[Collection entries]
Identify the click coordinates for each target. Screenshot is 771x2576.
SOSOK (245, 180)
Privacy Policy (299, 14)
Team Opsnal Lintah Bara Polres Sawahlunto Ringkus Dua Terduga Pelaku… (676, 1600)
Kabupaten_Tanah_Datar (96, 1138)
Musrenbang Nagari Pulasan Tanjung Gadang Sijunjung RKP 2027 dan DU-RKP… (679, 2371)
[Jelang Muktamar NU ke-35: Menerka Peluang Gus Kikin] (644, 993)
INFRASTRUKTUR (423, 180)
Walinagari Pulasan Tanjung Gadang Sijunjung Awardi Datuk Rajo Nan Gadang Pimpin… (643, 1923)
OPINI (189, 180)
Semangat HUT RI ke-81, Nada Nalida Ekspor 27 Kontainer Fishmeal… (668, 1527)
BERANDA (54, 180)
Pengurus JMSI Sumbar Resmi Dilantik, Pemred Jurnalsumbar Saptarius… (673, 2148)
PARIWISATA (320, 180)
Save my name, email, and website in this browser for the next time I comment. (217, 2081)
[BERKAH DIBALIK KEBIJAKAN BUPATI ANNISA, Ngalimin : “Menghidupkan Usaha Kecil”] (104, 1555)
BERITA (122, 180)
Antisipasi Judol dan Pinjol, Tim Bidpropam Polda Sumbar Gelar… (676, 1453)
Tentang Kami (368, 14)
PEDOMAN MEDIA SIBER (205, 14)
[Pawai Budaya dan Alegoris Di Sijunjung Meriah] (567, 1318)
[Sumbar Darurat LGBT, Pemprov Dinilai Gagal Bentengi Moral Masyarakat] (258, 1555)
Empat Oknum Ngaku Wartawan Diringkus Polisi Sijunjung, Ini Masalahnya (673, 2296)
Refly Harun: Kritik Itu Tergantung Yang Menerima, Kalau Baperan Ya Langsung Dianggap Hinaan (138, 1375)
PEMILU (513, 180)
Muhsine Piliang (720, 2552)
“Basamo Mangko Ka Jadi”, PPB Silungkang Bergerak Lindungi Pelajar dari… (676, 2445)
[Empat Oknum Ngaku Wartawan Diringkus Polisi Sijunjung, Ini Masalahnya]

◆ How to complete this task ◆
The answer is every entry, repeated word for word.

◆ Answer ◆
Identify the click coordinates for each target. Screenshot is 771x2576.
SOSOK (245, 180)
Privacy Policy (299, 14)
Team Opsnal Lintah Bara Polres Sawahlunto Ringkus Dua Terduga Pelaku… (676, 1600)
Kabupaten_Tanah_Datar (96, 1138)
Musrenbang Nagari Pulasan Tanjung Gadang Sijunjung RKP 2027 dan DU-RKP… (679, 2371)
[Jelang Muktamar NU ke-35: Menerka Peluang Gus Kikin] (644, 993)
INFRASTRUKTUR (423, 180)
Walinagari Pulasan Tanjung Gadang Sijunjung Awardi Datuk Rajo Nan Gadang Pimpin… (643, 1923)
OPINI (189, 180)
Semangat HUT RI ke-81, Nada Nalida Ekspor 27 Kontainer Fishmeal… (668, 1527)
BERANDA (54, 180)
Pengurus JMSI Sumbar Resmi Dilantik, Pemred Jurnalsumbar Saptarius… (673, 2148)
PARIWISATA (320, 180)
Save my name, email, and website in this browser for the next time I comment. (217, 2081)
[BERKAH DIBALIK KEBIJAKAN BUPATI ANNISA, Ngalimin : “Menghidupkan Usaha Kecil”] (104, 1555)
BERITA (122, 180)
Antisipasi Judol dan Pinjol, Tim Bidpropam Polda Sumbar Gelar… (676, 1453)
Tentang Kami (368, 14)
PEDOMAN MEDIA SIBER (205, 14)
[Pawai Budaya dan Alegoris Di Sijunjung Meriah] (567, 1318)
[Sumbar Darurat LGBT, Pemprov Dinilai Gagal Bentengi Moral Masyarakat] (258, 1555)
Empat Oknum Ngaku Wartawan Diringkus Polisi Sijunjung, Ini Masalahnya (673, 2296)
Refly Harun: Kritik Itu Tergantung Yang Menerima, Kalau Baperan Ya Langsung Dianggap Hinaan (138, 1375)
PEMILU (513, 180)
Muhsine Piliang (720, 2552)
“Basamo Mangko Ka Jadi”, PPB Silungkang Bergerak Lindungi Pelajar dari… (676, 2445)
[Empat Oknum Ngaku Wartawan Diringkus Polisi Sijunjung, Ini Masalahnya]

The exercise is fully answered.